▶ [Supplied records]
----------
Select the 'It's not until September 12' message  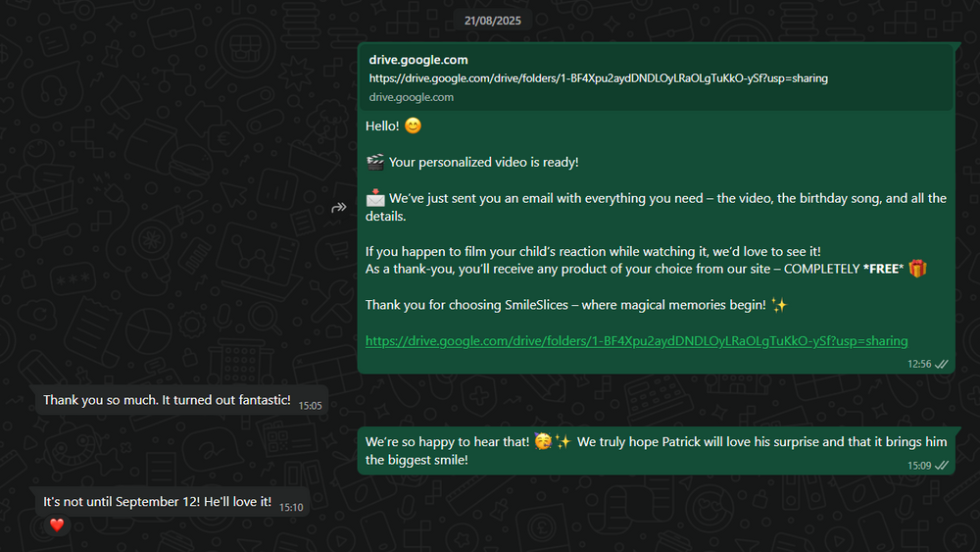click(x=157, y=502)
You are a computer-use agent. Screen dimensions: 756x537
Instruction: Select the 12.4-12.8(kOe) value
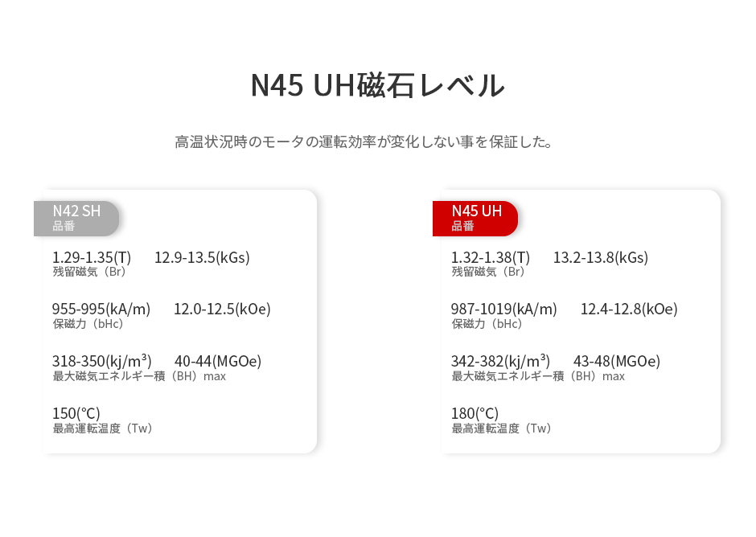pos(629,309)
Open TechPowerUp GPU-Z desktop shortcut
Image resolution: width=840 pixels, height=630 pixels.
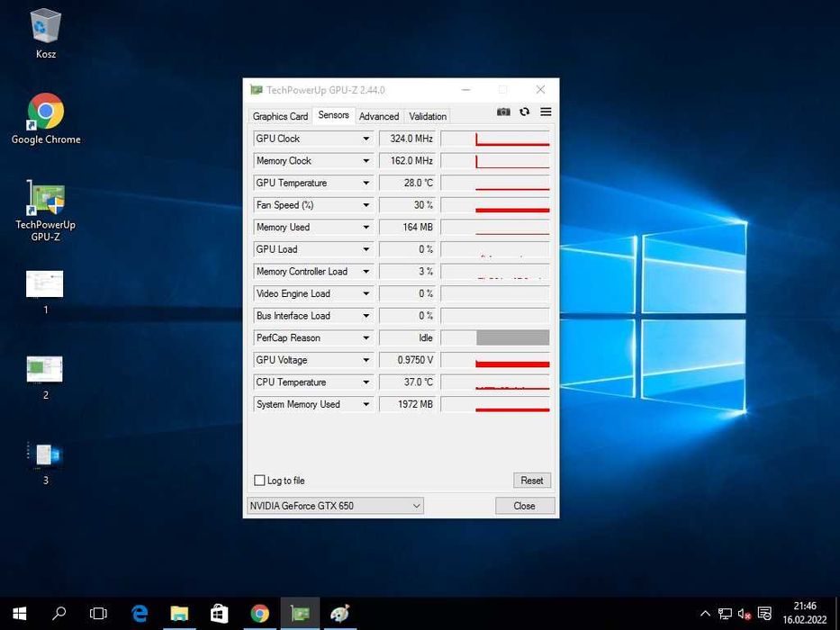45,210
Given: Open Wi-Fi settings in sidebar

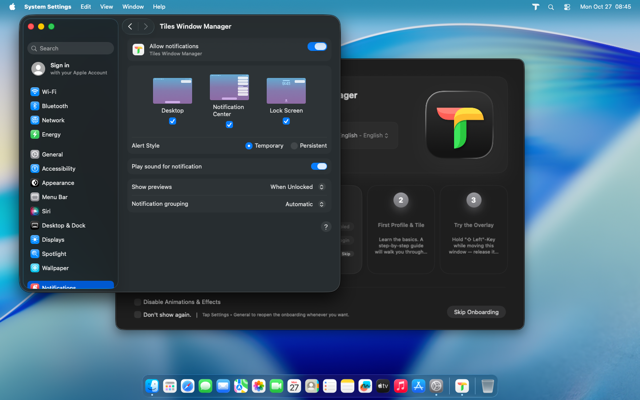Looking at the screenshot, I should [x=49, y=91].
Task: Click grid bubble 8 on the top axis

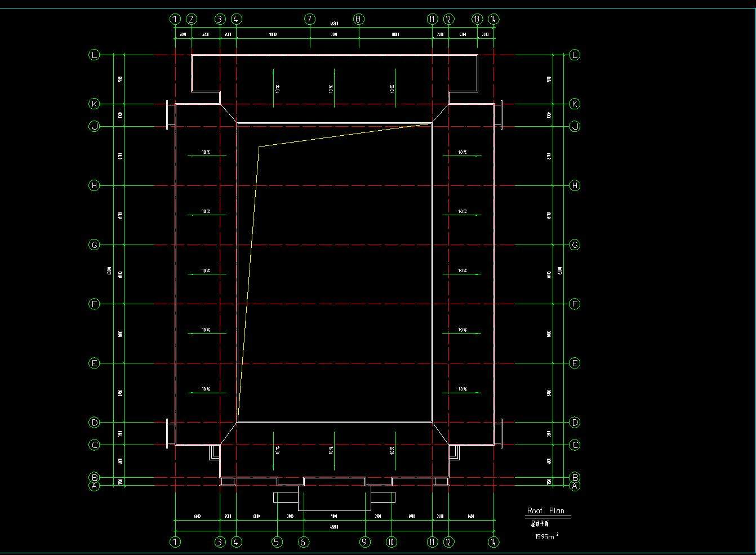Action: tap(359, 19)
----------
▶ [Task instructions] Extract word for word every line from the line that contains "Given: Open Wi-Fi settings in sidebar" to the final line of the data, both included, and nothing else; skip the pictures.

▶ [Completed task]
Given: Open Wi-Fi settings in sidebar

Looking at the screenshot, I should [x=49, y=91].
Task: Click grid bubble 8 on the top axis

Action: tap(359, 19)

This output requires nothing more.